Matt and I have been dating about a month, and the poor guy has been subjected to more shenanigans than anyone should have to endure in a year. I’ve taken to sleeping on his bathroom floor, because I drink too much of the naughty water on occasion. The most recent bathroom nap session, I locked the door. Matt had to break into his own bathroom with a paperclip (he showed me the mangled remains of the paper accessory as proof), to rescue me from the disgusting tiled floor, shared by two boys in their early twenties. He informed me that he had to coax me off of the floor with soft, kind words and I returned this tenderness with various drunken grunts and grumbles, clearly content with my nest of moldy bathmat and nose-hair clippings. After two minutes or so, the noises subsided and I released a final, throaty grunt of frustration—plowed past him with the force of Babe the Ox and “belly flopped on the bed like you were in the WWE.” I quietly listened to Matt recount the story, and cringed with each charming detail. He stupidly continued to see me though, the fool.
We decided to have a relaxed night in, and Matt told me to bring over a bottle of wine. I was having quite a bit of trouble falling asleep in his bed, continuously tossing and turning, fanaticizing about the comforter I left lonesome at my apartment—so I decided to bring my little blue friend, the Walsom. A Walsom is a knock off Unisom sleeping pill from Walgreens, and I slipped it in the sneaky side pocket of my pocketbook, usually reserved for super tampons.
After some intense perusing on the wine isle of Winn-Dixie, I settled on a saucy-looking bottle of Merlot with a picture of a woman on the label, she looked like June Cleaver, if June had boozy breath—the bottle was called “Mad Housewife.” It was only seven bucks with my Winn-Dixie card, so I headed for the checkout line with the cashier that looked like T. Pain. He told me that he could turn the popular song “fireflies” by Owl City into an R&B song. I agreed and told him to go for it, then left the store with drunken June and Walsom plotting against me in my purse.
I ended up drinking about three glasses of wine, and started thinking about what “fireflies” would sound like if T. Pain’s clone managed to convert it into an R&B song, when Matt suggested we go to bed. A normal person would consume three glasses of “Mad Housewife” and think, “hey, this is enough to get to sleep, no Walsom needed here.” I, however, chose to ignore my inner Jiminy Cricket, so I took the pill and signed myself up for dating catastrophe. “YOU IMBECILE,” that same normal person would yell, had they been there to chaperone my self-made date-rape concoction.

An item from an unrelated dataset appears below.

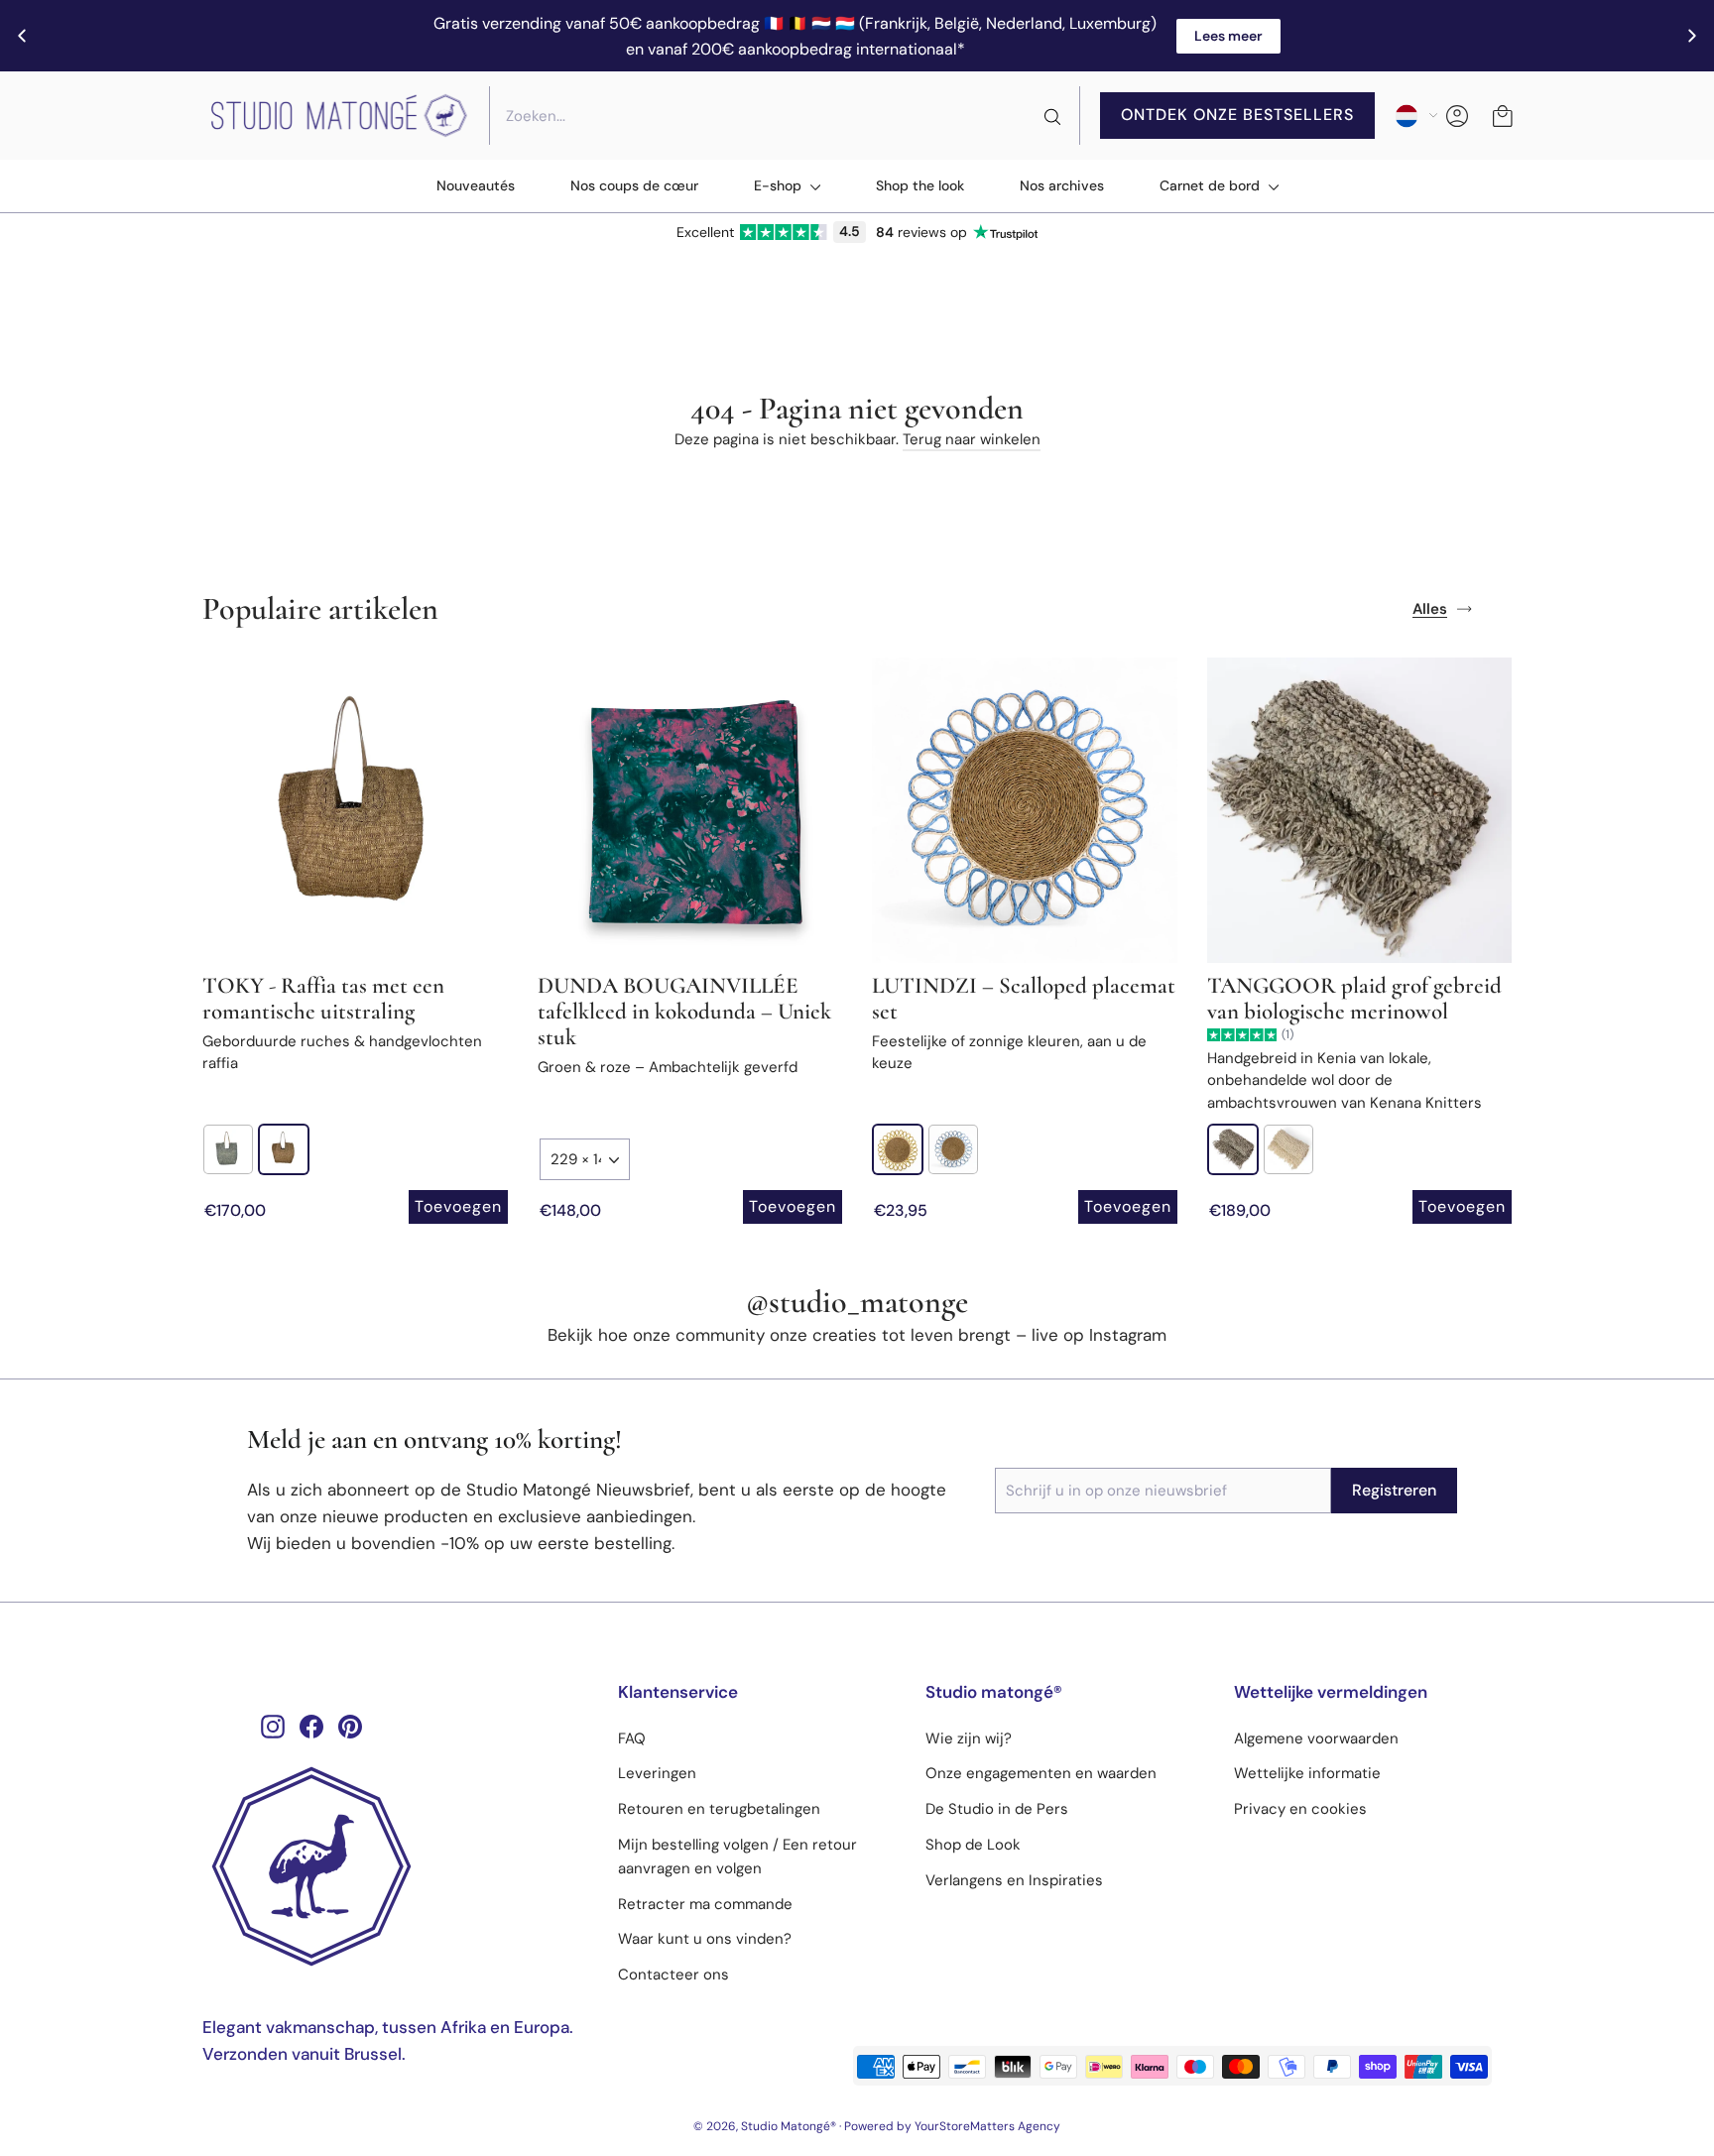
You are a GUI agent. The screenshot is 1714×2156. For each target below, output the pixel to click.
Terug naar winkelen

But no one was there to address my imbecility, and the repercussions were disgusting and infinitely embarrassing.
I faintly recall the dialogue to “Hitchhikers Guide to the Galaxy,” and rather, seem to remember the brightly-colored woodland creatures I kept seeing dancing around my head, offering me lollipops and kisses, much more. Reality came knocking with a wetness on my right cheek, unless one of neon pink squirrels urinated on my face, I was drooling. This would be a bad situation in and of itself, one can imagine trying to cover up the wet stain with a strategically placed hand for the rest of the night, but I managed to make this mortifying spittle emission much worse. My doped-up, leaking head wasn’t resting on a pillow, oh no, it was nestled on Matthew’s unsuspecting shoulder. I bat the woodland creatures away once this registered and gargled, “Oh Shit. I drooled a bits on you.” I then took it upon myself to clean up said drool, (I may be disgusting, but I still have manners). I pulled my hand up from under the covers and proceeded to slap around my saliva, and then pat the evenly coated spittle shoulder, as if to say, “there we are, all clean.” Soon after this, I flopped around a bit, and fell back asleep.

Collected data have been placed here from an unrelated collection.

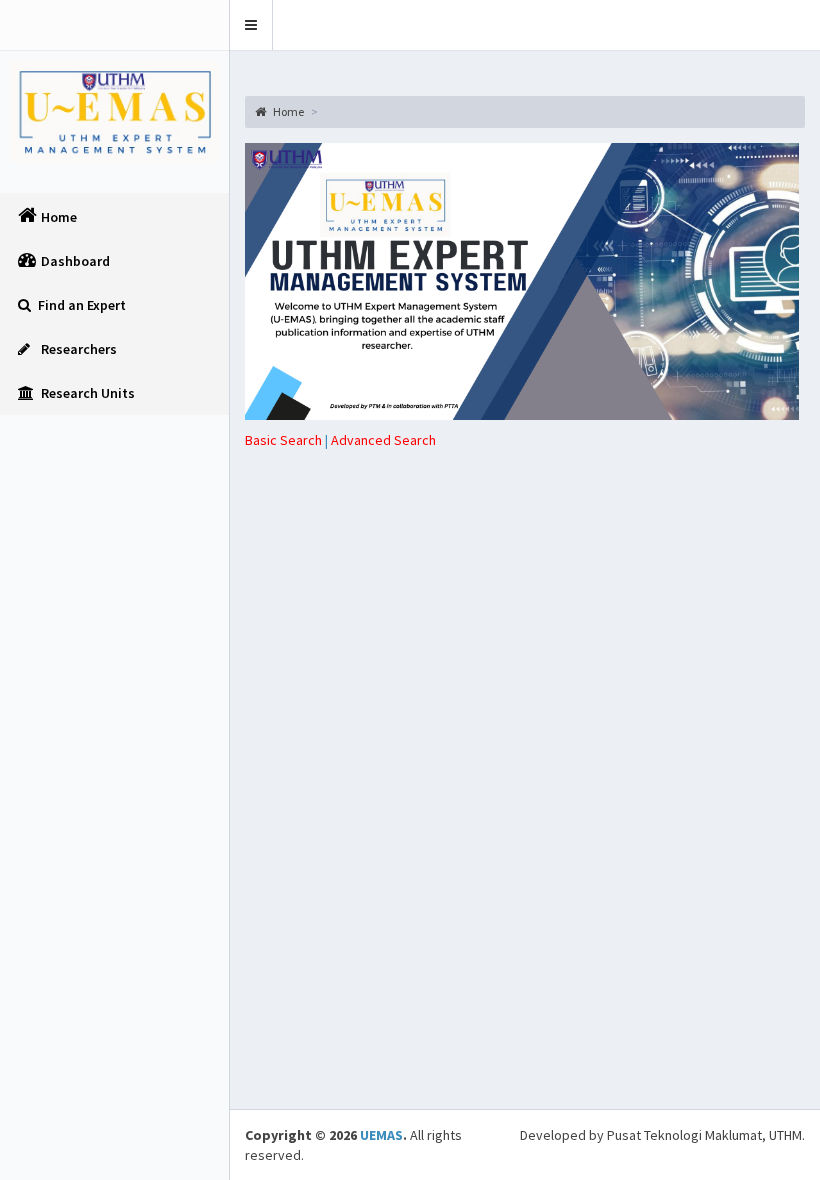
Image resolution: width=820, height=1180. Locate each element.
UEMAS (381, 1135)
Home (287, 111)
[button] (251, 25)
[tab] (383, 440)
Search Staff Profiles (539, 487)
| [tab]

The next morning, my eyes slowly opened to the sound of the alarm clock and then widened with utter horror. Matt was getting up for work, and I was nervously trying to piece together the night before. I gasped when the mouth seepage registered, and he asked if I was okay.

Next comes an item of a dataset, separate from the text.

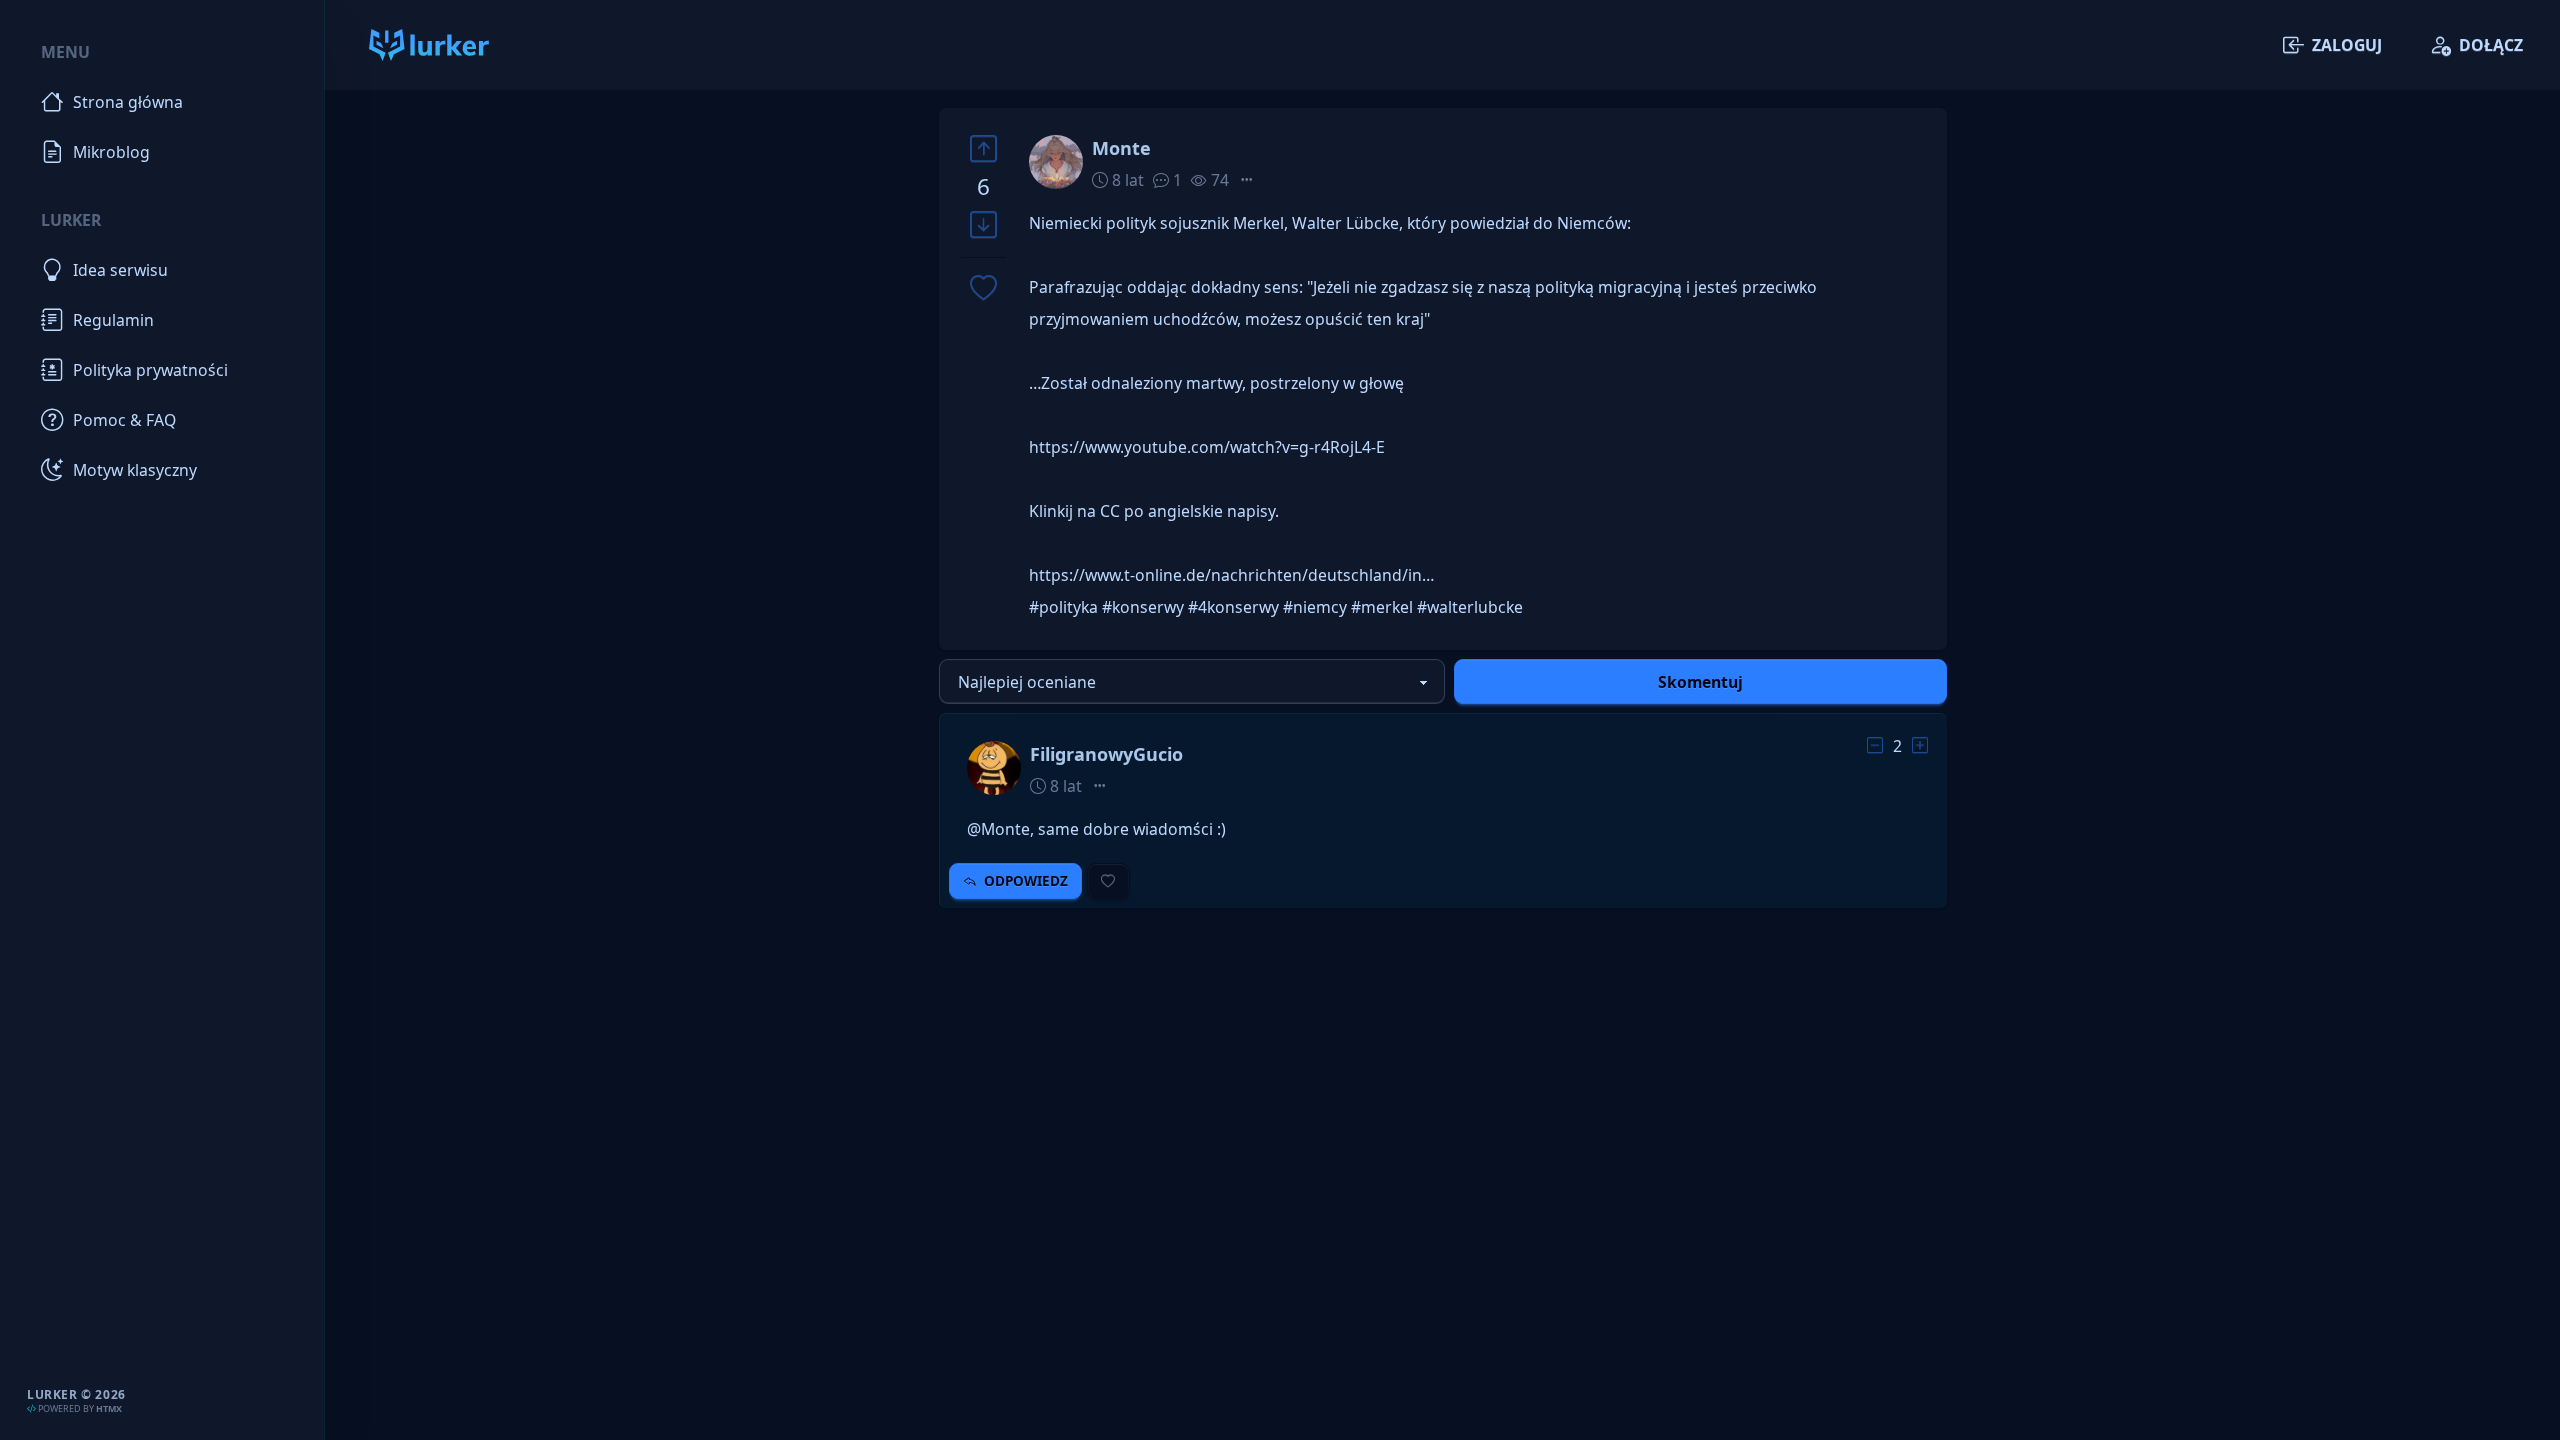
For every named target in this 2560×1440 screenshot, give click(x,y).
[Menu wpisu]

“Yea, great,” I stammered.
“Alright, my key is on my desk, so just lock up when you leave.”
“Mhm…” I couldn’t make eye-contact.
On the drive back to my house, Matt text me saying that he slept really well, and asked if I did too. I decided the best way to remedy this awful situation was to make a joke out of it. “Obviously,” I typed out, biting my lower lip, “considering the drool. Ha ha.”
“What drool?” I received a few minutes later.
“Don’t be coy with me! You know what I’m talking about,” I returned, assuming he was trying to get me to put “I drooled on your shoulder” in a text message.
“I didn’t see any drool,” he wrote back, and I had had enough. I called him,
“You’re telling me you have no idea what I’m talking about?”
“Not a clue, seriously.”
“So I just confessed to drooling on you last night?”
“Ew. What the fuck? You drooled on me?”
In my nervousness, I had forgotten that Matthew had also consumed a large quantity of “Mad Housewife.” It didn’t even cross my mind that he might have been asleep through the entire drool/drool cleanup episode. As it turns out, he was.